Remember Frozen Concentrated OJ? Here's Why the Vintage Breakfast Staple Deserves a Second Chance
Long live the frosty orange tube?
Whatever happened to frozen orange-juice concentrate? Back in the day the stuff was everywhere—and your own family's freezer was likely stocked with it—but now? If it seems to have vanished, that's not just your imagination. Frozen OJ is still around, but it's increasingly harder to find. Lower orange-harvest yields, and less demand for orange juice in general, have kicked the frozen concentrated kind to the bottom of the list of what the citrus industry is focusing on now.
As the Wall Street Journal reports in an article this week, “Americans drank less orange juice in 2015 than in any year since Nielsen began collecting data in 2002, as more exotic beverages like tropical smoothies and energy drinks take market share and fewer Americans sit down for breakfast."
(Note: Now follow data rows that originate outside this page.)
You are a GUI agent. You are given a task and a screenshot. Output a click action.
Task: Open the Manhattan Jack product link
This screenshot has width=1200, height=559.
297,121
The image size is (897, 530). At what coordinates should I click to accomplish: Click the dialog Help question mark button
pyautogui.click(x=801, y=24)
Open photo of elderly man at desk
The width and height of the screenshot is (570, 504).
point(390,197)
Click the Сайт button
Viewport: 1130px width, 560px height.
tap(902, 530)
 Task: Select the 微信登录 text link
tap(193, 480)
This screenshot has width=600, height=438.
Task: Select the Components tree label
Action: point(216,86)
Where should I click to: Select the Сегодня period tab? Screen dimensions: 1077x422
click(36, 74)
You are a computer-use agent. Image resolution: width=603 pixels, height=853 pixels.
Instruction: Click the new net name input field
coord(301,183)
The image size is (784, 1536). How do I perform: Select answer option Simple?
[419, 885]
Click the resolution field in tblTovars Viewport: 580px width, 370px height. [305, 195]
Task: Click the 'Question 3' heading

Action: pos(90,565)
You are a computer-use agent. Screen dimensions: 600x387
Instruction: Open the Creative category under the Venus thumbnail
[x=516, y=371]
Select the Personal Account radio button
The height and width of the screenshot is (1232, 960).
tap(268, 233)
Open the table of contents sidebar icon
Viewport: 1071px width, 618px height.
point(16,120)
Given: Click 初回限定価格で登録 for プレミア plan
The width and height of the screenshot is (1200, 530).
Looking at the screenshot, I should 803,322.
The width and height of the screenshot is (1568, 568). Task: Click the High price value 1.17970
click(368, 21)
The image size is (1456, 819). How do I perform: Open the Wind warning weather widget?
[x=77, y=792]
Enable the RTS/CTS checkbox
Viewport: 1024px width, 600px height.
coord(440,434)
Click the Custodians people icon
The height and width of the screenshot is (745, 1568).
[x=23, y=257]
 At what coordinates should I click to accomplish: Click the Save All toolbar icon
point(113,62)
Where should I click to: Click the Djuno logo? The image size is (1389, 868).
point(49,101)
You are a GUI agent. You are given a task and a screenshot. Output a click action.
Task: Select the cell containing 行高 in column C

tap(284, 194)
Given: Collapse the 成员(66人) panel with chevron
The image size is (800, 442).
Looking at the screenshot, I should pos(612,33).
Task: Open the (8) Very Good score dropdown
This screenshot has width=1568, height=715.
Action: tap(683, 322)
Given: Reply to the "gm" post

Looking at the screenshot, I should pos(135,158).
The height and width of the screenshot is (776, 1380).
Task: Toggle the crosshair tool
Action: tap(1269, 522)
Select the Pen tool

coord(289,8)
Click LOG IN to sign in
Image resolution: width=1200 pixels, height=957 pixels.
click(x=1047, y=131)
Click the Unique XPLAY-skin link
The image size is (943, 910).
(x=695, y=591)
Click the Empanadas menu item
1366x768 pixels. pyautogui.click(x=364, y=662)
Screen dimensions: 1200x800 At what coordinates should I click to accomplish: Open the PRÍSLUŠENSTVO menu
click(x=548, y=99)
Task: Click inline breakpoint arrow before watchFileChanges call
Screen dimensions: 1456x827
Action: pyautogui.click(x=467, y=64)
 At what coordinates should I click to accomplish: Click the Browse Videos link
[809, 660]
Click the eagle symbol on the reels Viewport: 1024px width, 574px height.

"Now, the 1.4 million gallons of frozen concentrate that Americans drink each month pales in comparison to the 19.1 million gallons of fresh juice consumed each month, Nielsen said," as the WSJ article reports. For those of us still drinking orange juice, we tend to be drawn to products labeled “fresh squeezed,” or “not from concentrate,” and the canned stuff feels somehow less authentic than the kind sold in cartons and plastic jugs.
But as the New Yorker reported a while back in this article on the ubiquitous, mass-produced, "not-from-concentrate" juice at the supermarket, that stuff isn't nearly as straightforward as it sounds; for instance, it can be full of head-scratchingly confusing ingredients like "flavor packs."
If you compare frozen concentrate to raw orange juice, the nutrition labels can look identical. (In both versions, not just the frozen stuff, a potential red-flag to watch out for is the added sugar.) Nothing quite beats the truly pure, fresh-squeezed orange juice—especially the homemade kind, or the local small-batch varieties. But if you ever feel a wave of nostalgia for the frozen orange goo of yore, there are some legit reasons to give those tubes some love every now and then—while they still exist, anyway: a lower carbon footprint (less packaging), a relatively friendly price point, and endless ways to use them in slushies, desserts and beyond.
For instance, use frozen OJ to make a fabulous Orange Julius copycat, like this one from PipandDebby (pictured above): all you need besides the frozen canned juice is milk, sugar, vanilla and ice. Or try this Orange Julius riff from The Kitchn. And of course, boozy slushies: Check out this vintage Bon Appetit recipe for a classy version made with frozen OJ, vodka and Grand Marnier. You can also use the frozen stuff to make a DIY orange creamsicle, as in this recipe (just add milk, vanilla ice cream and vanilla). Or for a truly old-school experience, eat a spoonful of that ice-cold, extra-sweet orange stuff straight out of the tube.